KRLS predictor DTSS containers

Introduction

The DTS server in Shyft support KRLS (Kernel Reqursive Least-Squares) predictor containers to compute and store KRLS predictor objects. Here we will document how to create and use KRLS predictor containers.

0. Setup the demo

For the demo we first need to setup a DTS server/client. Since KRLS containers are trained on data available through the server we also need to push some initial data to the server.


In [1]:
import os

import numpy as np
from bokeh.plotting import figure, show
from bokeh.io import output_notebook

from shyft.time_series import (DtsServer,DtsClient,
                               Calendar,time,UtcPeriod,TimeAxis,deltahours,deltaminutes,
                               TimeSeries,TsVector,DoubleVector,POINT_INSTANT_VALUE,POINT_AVERAGE_VALUE,
                               urlencode,urldecode,
                               time_axis_extract_time_points)

output_notebook()


Loading BokehJS ...

Set these to appropriate values for your system when running the demo:

  • server_port should be some free port number the DTS server should listen to.
  • server_data_path should be a string path where the DTS server can store data.

In [2]:
server_port = 2001
server_data_path = "/tmp/krls"

assert server_port is not None and server_data_path is not None

To add a KRLS predictor container we call server.set_container with the container_type argument with the value 'krls' in addition to the regular arguments. The container name (the first argument) need only be unique amongst different KRLS containers.

As of writing this demo, the other legal values for container_type is 'ts_db' and '', both of which creates a regular time-series storage container.


In [3]:
# setup server
server = DtsServer()
server.set_listening_port(server_port)

# add a container serving regular data
server.set_container('data', os.path.join(server_data_path, 'data'))
# add a container serving krls data
server.set_container('data', os.path.join(server_data_path, 'data_krls'), container_type='krls')

# start the server
server.start_async()

# create a client
client = DtsClient(f'localhost:{server_port}')

We store some example data in the server. The time-series we want to train the KRLS predictor on need to be available from the server hosting the KRLS container.

In this demo we will use a noisy sine wave as the data to interpolate.


In [4]:
utc = Calendar()

data_url = 'shyft://data/noisy-sine'

# define time period
t0 = utc.time(2018, 1, 1)
dt = deltahours(3)
n = 8*60  # eight points per day for 60 days

# create data
noisy_sine = np.sin(np.linspace(0., 2*np.pi, n)) + (2*np.random.random_sample(n)-1)

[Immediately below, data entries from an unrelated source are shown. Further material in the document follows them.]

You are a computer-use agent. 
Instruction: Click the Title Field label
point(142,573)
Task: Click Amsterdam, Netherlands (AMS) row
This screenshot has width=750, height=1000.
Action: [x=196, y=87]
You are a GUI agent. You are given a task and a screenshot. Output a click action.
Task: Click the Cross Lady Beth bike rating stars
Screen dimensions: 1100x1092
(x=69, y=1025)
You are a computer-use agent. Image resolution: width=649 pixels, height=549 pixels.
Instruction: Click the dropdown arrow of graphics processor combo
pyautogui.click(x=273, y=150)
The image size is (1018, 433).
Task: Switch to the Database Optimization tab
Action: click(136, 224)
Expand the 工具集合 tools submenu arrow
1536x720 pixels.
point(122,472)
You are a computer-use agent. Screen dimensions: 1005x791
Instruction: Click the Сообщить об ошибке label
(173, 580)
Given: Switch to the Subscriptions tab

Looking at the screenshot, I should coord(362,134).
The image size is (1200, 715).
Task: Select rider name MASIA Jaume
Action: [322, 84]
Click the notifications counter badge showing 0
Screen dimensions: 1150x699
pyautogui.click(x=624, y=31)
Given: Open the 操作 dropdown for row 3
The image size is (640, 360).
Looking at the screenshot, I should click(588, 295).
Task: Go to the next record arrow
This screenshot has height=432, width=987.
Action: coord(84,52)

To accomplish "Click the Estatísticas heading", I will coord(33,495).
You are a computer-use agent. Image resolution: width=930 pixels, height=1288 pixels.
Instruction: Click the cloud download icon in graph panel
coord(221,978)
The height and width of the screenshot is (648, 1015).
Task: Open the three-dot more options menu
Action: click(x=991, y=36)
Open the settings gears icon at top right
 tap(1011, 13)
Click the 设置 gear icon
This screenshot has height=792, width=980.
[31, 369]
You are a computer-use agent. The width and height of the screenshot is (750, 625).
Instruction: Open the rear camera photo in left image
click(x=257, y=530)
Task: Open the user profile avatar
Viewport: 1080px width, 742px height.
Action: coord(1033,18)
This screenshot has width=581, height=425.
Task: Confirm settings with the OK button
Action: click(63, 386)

# create shyft data structures
ta = TimeAxis(t0, dt, n)
data_ts = TimeSeries(ta, noisy_sine, POINT_INSTANT_VALUE)

# save data to the server
tsv = TsVector()
tsv.append(TimeSeries(data_url, data_ts))
# -----
client.store_ts(tsv)

1. Register a KRLS time-series

To register a predictor we need to pass several parameters to setup the predictor. The parameters are passed to the server using url query key/value pairs. The parameters needed are:

  • source_url: URL where the time-series we want to train on can be accessed. The URL should be available from the dtss server.
  • dt_scaling: Scaling factor used to counteract a large timespan between values in the time-series we train on. If the time-series have regular spacing between values, your are safe if you use the spacing length (or 0.5x to 3x) as the scaling factor.
  • krls_dict_size: The number of data-points the KRLS algorithm can keep in "memory". When the number of data-points surpasses this number the algorithm starts to forget data. If left unspecified the default value is 10000000.
  • tolerance: Tolerance in the KRLS algorithm. Lover values yield a more accurate interpolation, but increases compute time. If left unspecified the default value is 0.001.
  • gamma: Gamma value determining the width of the basis functions the algurithm uses. The basis functions currently used are radial kernel functions resembeling Gaussian bells. Bigger values makes for narrower function yielding a more accurate interpolation. The default value if left unspecified is 0.001.
  • point_fx: Point interpretation used for the predicted time-series. The value is given as the string instant or average representing respectivly the instant and average point interpretation policies available for Shyft time-series. If left uspecified the default value is average.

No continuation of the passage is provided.